99.      A 17-year-old boy who fell on a pitchfork in a barn 1 day ago now has a painful, swollen forearm.  Examination reveals erythema, exquisite tenderness, and crepitus to palpation of the forearm.  He has a pulse rate of 110/min and a blood pressure of 80/60 mm Hg.  Radiographs show subcutaneous air and no fractures.  Gram stain of wound drainage reveals a gram-positive bacillus.  The next most appropriate step in management should consist of

 

1-         surgical debridement with wound closure and IV antibiotics.

2-         surgical debridement with wound closure over suction drains and IV antibiotics.

3-         surgical debridement with open wound management and IV antibiotics.

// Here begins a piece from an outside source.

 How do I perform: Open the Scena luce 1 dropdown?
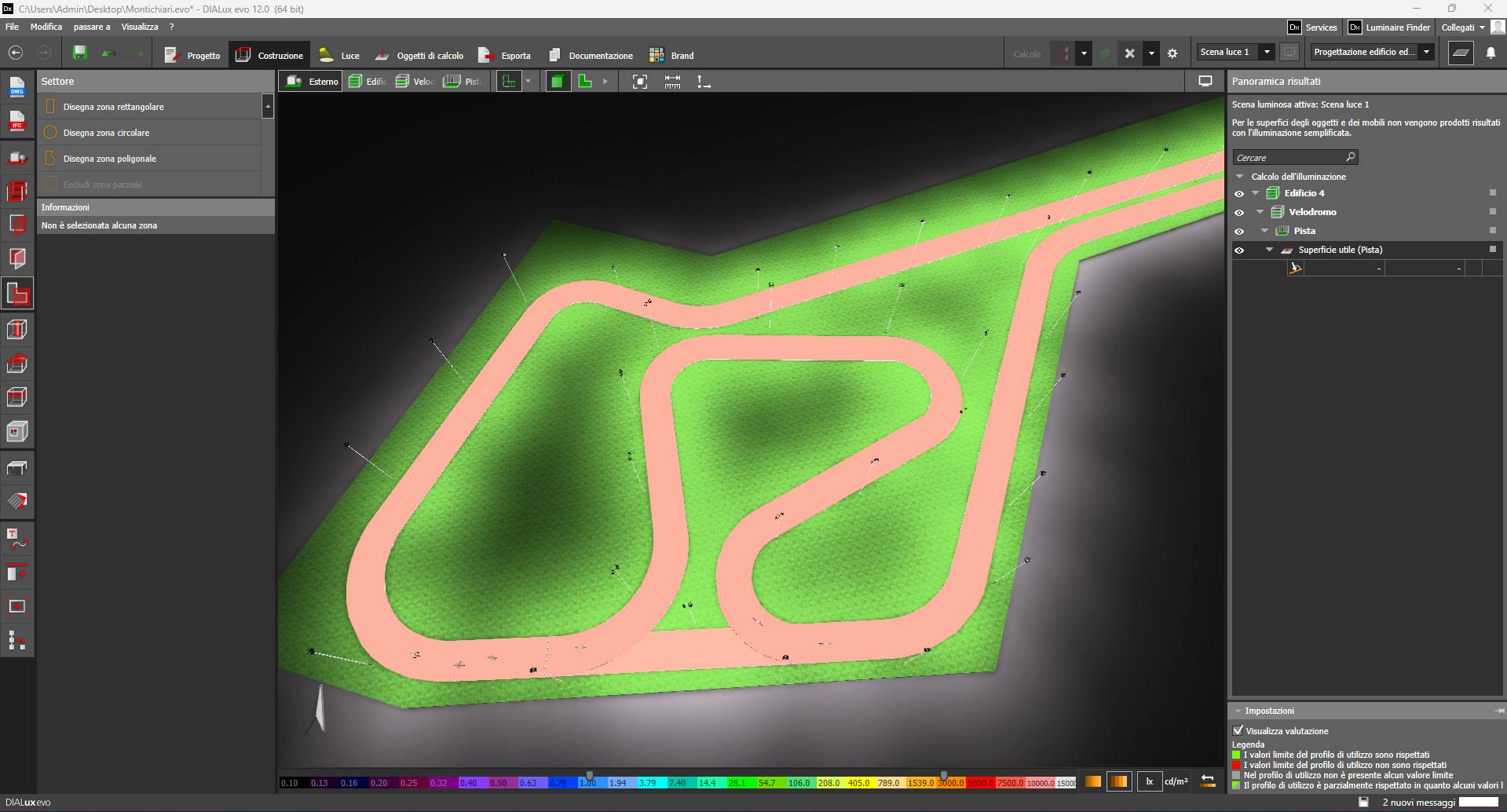tap(1266, 52)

4-         IV antibiotics alone.

5-         hyperbaric oxygen therapy.

 

PREFERRED RESPONSE: 3

 

DISCUSSION: The successful treatment of necrotizing soft-tissue infections such as clostridial myonecrosis depends on prompt recognition and aggressive surgical debridement of all involved muscle, fascia, and soft tissue, resecting to a clearly normal healthy, viable margin.  The effective antibiotic regimen for clostridial infection is high-dose penicillin; however, necrotizing infections are frequently polymicrobial so initially broad-spectrum antibiotics are indicated.  Hyperbaric oxygen therapy may be used as an adjunct to surgical treatment but is insufficient as a primary therapy.  Prolonged application of tourniquets and wound closure should be avoided.

 

REFERENCES: Pellegrini VD, Evarts CM: Complications, in Rockwood CA Jr, Green DP (eds): Fractures in Adults, ed 3.  Philadelphia, PA, JB Lippincott, 1991, pp 365-370.

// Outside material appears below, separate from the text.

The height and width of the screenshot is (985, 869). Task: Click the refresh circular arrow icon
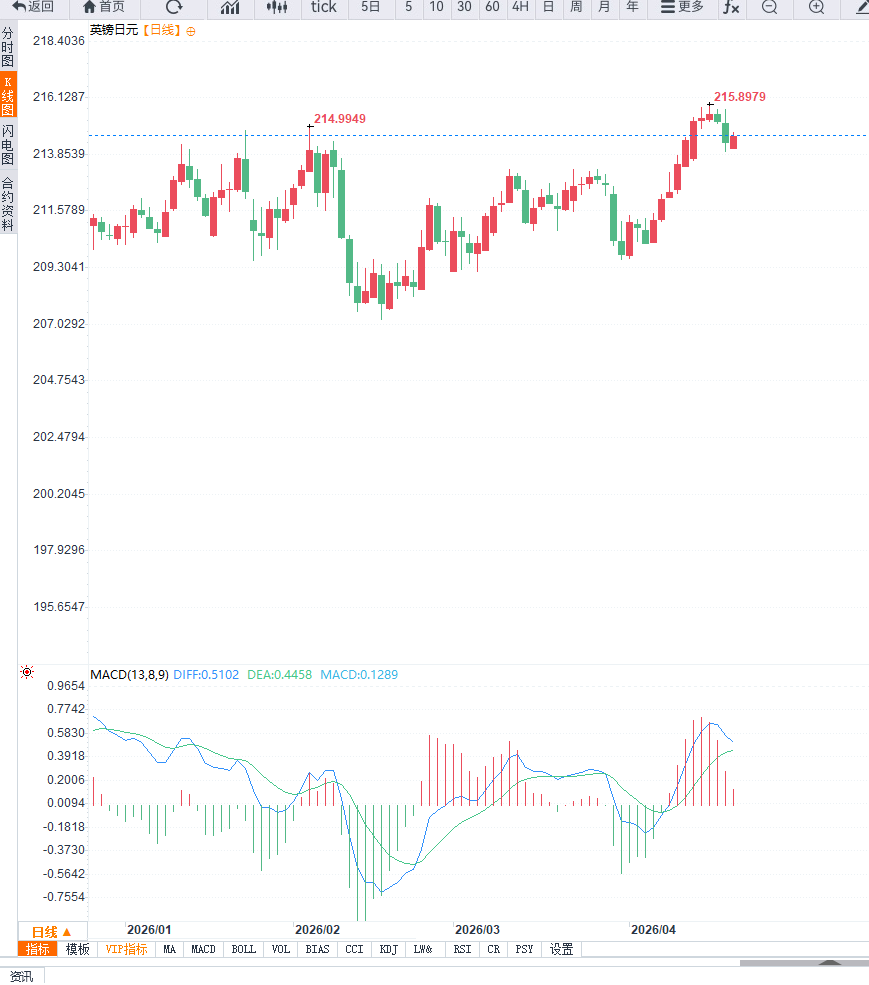point(174,7)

Gerding DN, Peterson LR: Infections caused by anaerobic bacteria, in Shulman ST, Phair JP, Peterson LR, Warren JR (eds): Infectious Diseases, ed 5.  Philadelphia, PA, WB Saunders, 1997, pp 416-417.

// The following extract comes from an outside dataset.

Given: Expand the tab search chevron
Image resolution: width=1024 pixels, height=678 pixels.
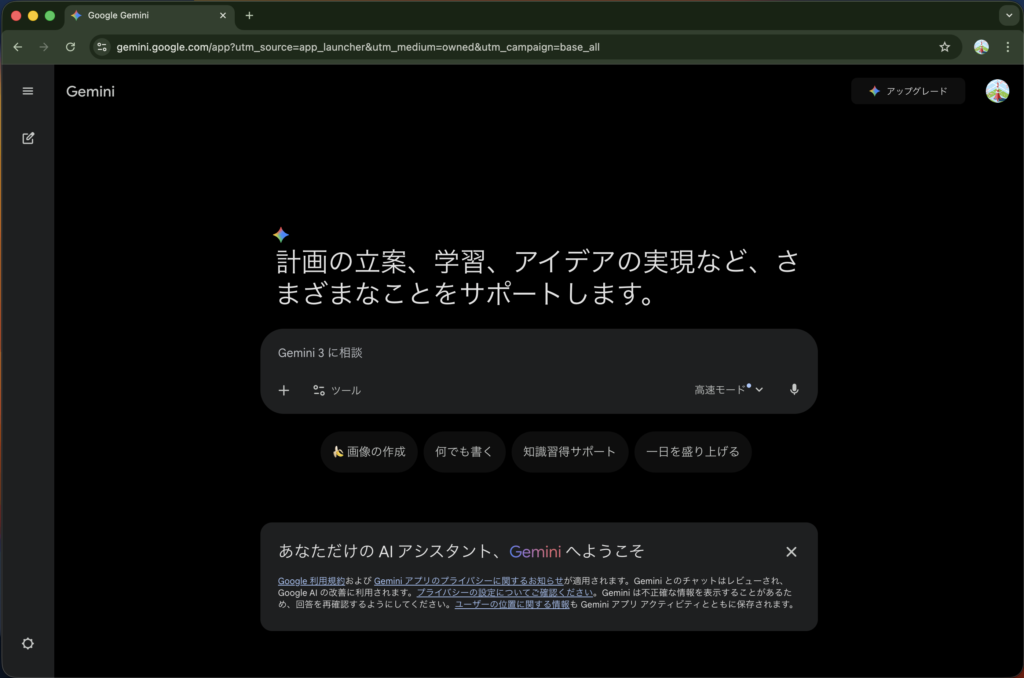Looking at the screenshot, I should pos(1007,15).
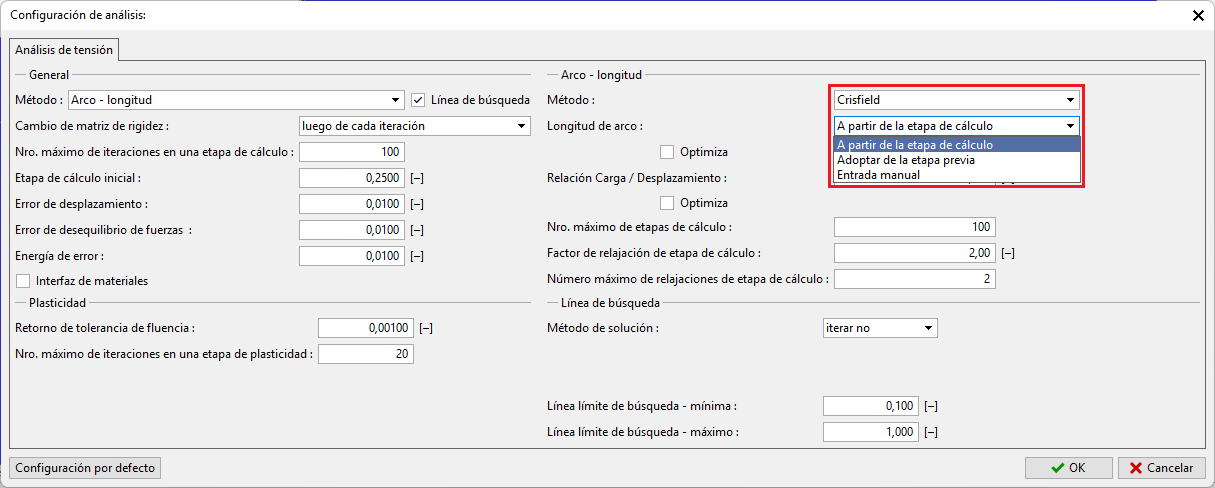
Task: Confirm with the OK button
Action: click(1067, 467)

Stephens DC: Myositis and fascitis, in Root RK (ed): Clinical Infectious Diseases, ed 1.  Oxford, England, Oxford Press University, 1999, pp 769-770.

 

 

 

 

100.     In the management of an open tibia fracture, what factor is considered most important in preventing deep infection?

 

1-         Size of the skin lesion

2-         Degree and the completeness of the debridement

3-         Amount of contamination

4-         Method of fixation

5-         Cultures of the wound

 

PREFERRED RESPONSE: 2

 

DISCUSSION: The most important aspect of management of any open fracture, and in particular the tibia, is the degree and the completeness of the debridement of the soft tissue and most importantly, the muscle.  The ultimate function is determined by the amount of muscle left, as well as the ability to heal.  The amount of necrotic muscle left in the wound also determines the predisposition to infection.  The method of fixation, the size of the wound, and the amount of contamination are  controlled by the surgeon or the injury and have little to do with the long-term outcome.  Initial wound cultures have little predictive value.

 

REFERENCES: Clifford P: Open fractures, in Ruedi TP, Murphy WM (eds): AO Principles of Fracture Management.  Stuttgart, Thieme, 2000, pp 617-638.

Lee J: Efficacy of cultures in the management of open fractures.  Clin Orthop 1997;339:71-75.